The penetration window may be configured to be blank inside or configured with a color matching grid, and the color matching grid is not connected to the conductive grid. The penetration window may be configured with no structure inside to be blank. For example, the penetration window may be configured to include only a structure of the supporting body without any groove; or the supporting body in the penetration window may be removed to form a hole, and the hole is filled with a transparent material such as optically clear adhesive (OCA). The penetration window may also provided with a color matching grid, and the color matching grid is not connected to the conductive grid. For example, the transparent supporting body is provided with a groove, and the groove is filled with a color matching material to form the color matching grid. A grid line of the color matching grid is disconnected, that is, grid lines of the color matching grid are not completely communicated and there is a discontinuous point in the grid line. The color matching material may be a same conductive material as that filled in the conductive grid, or may be other non-conductive materials. The trench is not connected to the groove, therefore, when the trench and the groove are filled with the same conductive material, the conductive grid may not be electrically connected to the color matching grid. Moreover, the grid lines of the color matching grid are disconnected to further prevent electrical communication, so as to form an open circuit. Preferably, each grid line of the color matching grid is disconnected.

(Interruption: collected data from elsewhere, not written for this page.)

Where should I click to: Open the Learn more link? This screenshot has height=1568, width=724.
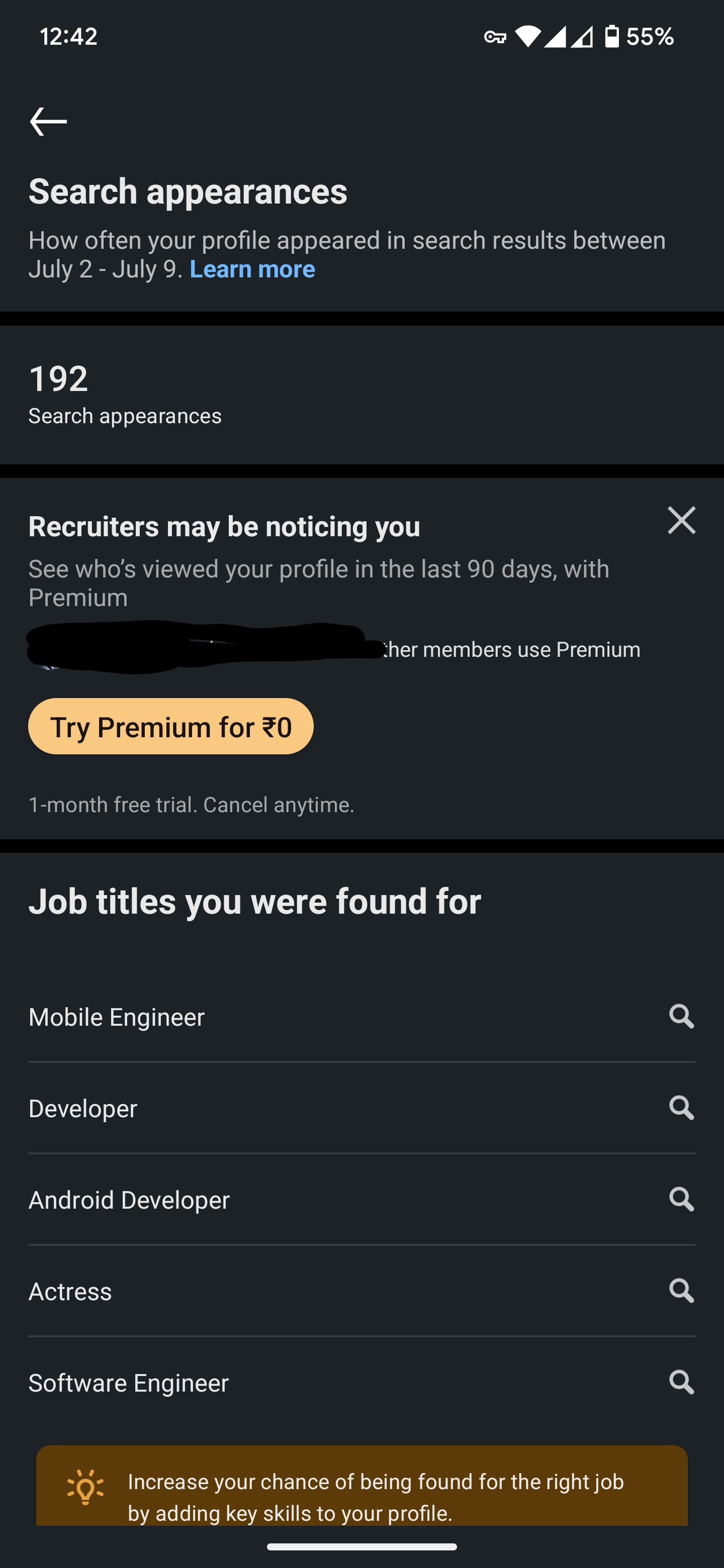pos(252,269)
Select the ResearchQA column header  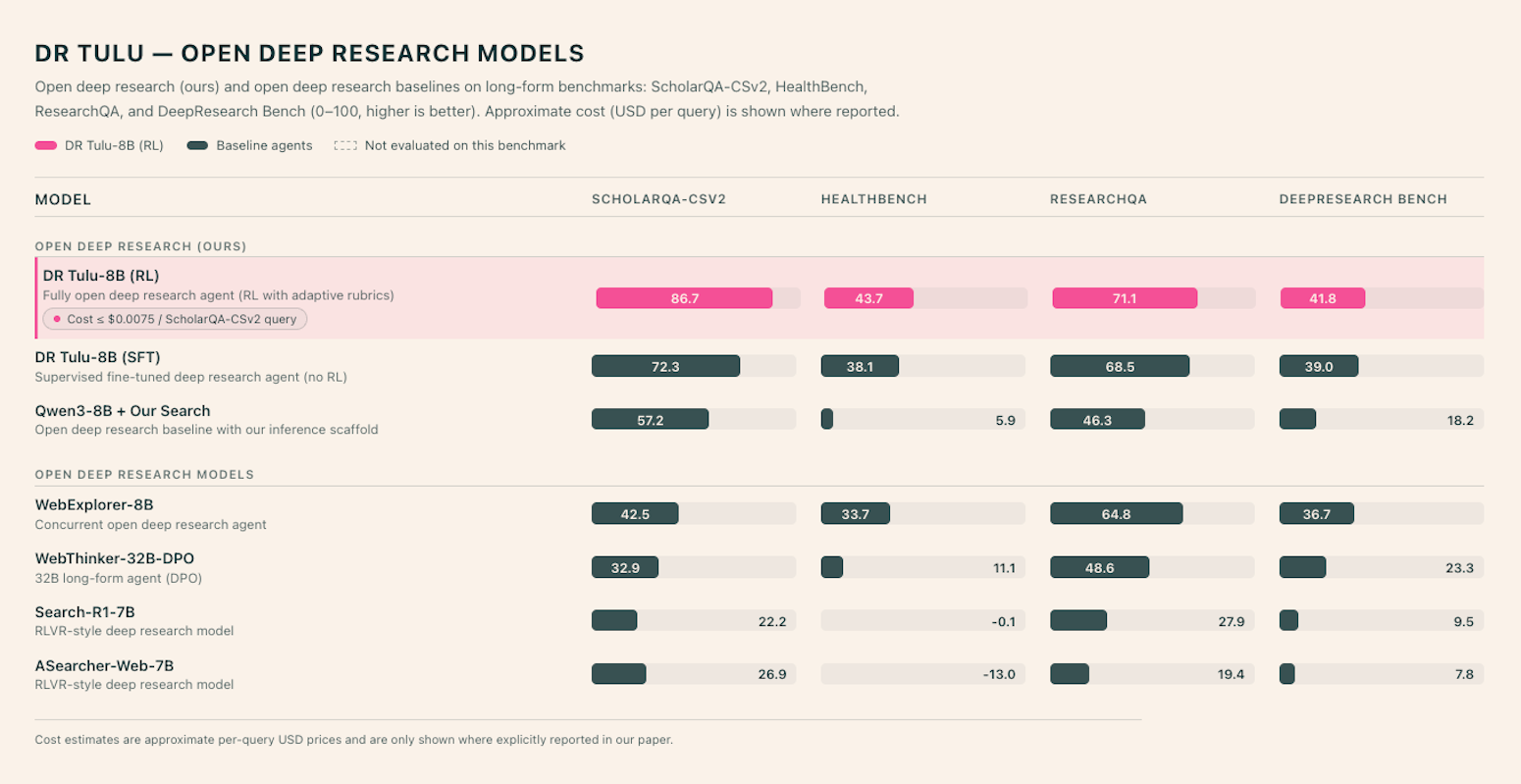[1098, 199]
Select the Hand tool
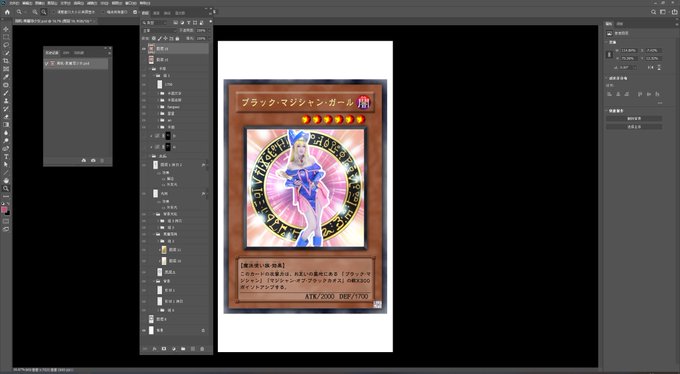This screenshot has width=680, height=374. point(6,180)
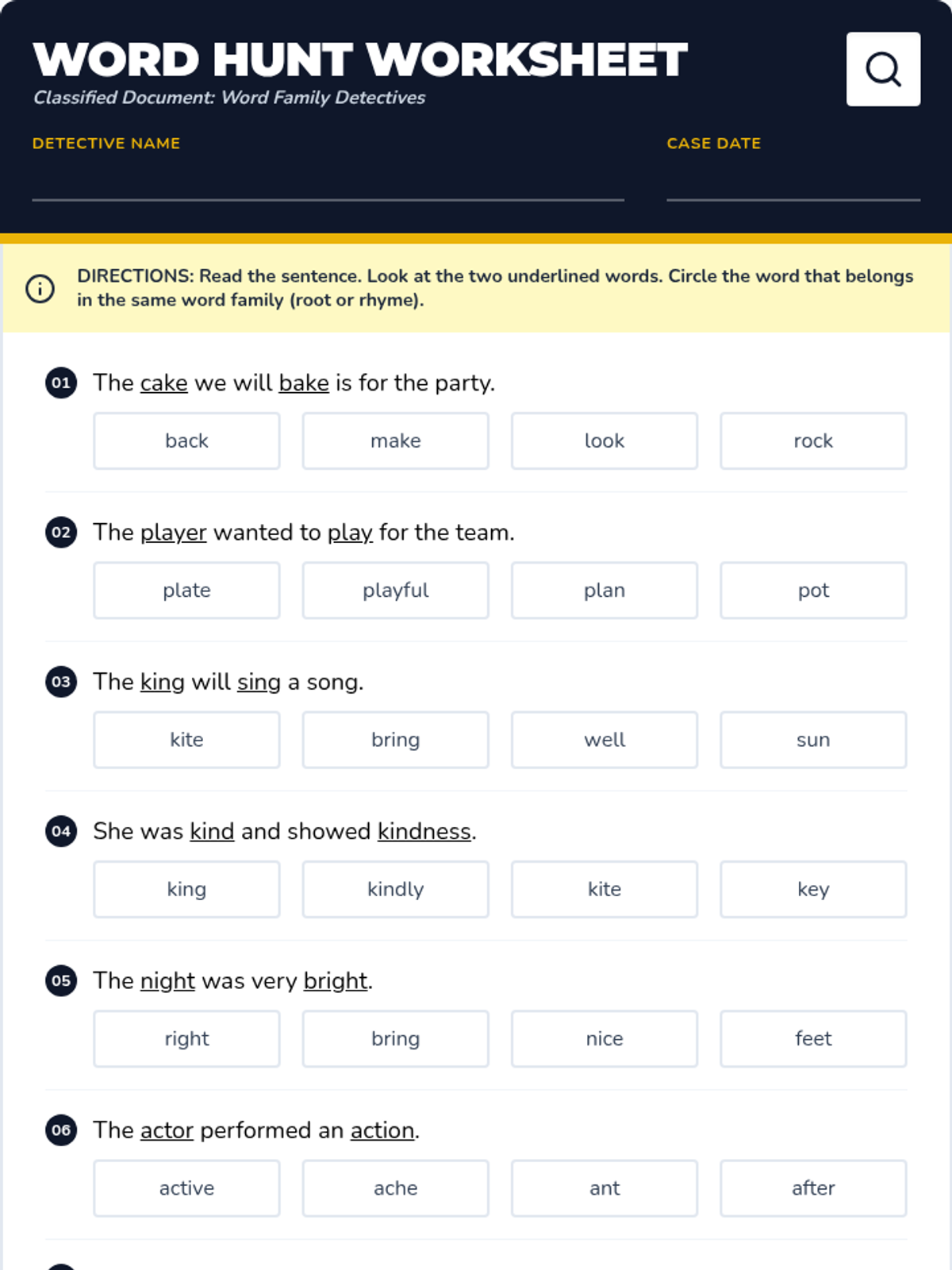Click the Detective Name input line
The height and width of the screenshot is (1270, 952).
point(328,184)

An average aperture of the conductive grid ranges from 10 μm to 1000 μm. The conductive grid may be a circular grid, a regular polygon grid, an elliptical grid or a random grid, so that the conductive grid has a better property for penetration of a signal and a better transmittance (with a transmittance of 80%-89%), thereby providing more light penetration and avoiding influence on observation and work of a personnel inside a window.

An average aperture of the color matching grid ranges from 10 μm to 1000 μm. Preferably, the average aperture of the color matching grid is consistent with the average aperture of the conductive grid, so that color evenness of the entire transparent conductive film may be ensured and a color difference may not occur to affect visual effects.

In an embodiment, a depth-to-width ratio of the trench is greater than or equal to 2. The width of the trench referred to herein is a width of a grid line of the conductive grid, and the depth of the trench refers to a thickness, in a direction perpendicular to the transparent supporting body, of the grid line. For example, a width of the trench ranges from 500 nm to 10 μm, a depth of the trench ranges from 1 μm to 20 μm, and the depth-to-width ratio of the trench ranges from 2 to 4. In this way, the conductive grid has a low square resistance (0.1-5 Ω/□), and under a same driving power supply (12-24 W), a higher heating power may be achieved, so that a purpose of rapid heating (reaching over 80° C. in 5-10 seconds) may be realized.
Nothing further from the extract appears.